◆ PROBLEM STATEMENT
Beginning at the line containing "The image size is (486, 325)." and continuing to the end of the records below, give each line again exactly as it stands, and only those lines.

Stored data entries:
☆ ☆ ☆ ☆
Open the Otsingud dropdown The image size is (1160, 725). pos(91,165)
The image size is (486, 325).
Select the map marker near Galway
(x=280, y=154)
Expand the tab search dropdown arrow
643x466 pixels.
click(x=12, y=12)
☆ ☆ ☆ ☆
◆ ANSWER TO THIS EXERCISE
The image size is (486, 325).
Select the map marker near Galway
(x=280, y=154)
Expand the tab search dropdown arrow
643x466 pixels.
click(x=12, y=12)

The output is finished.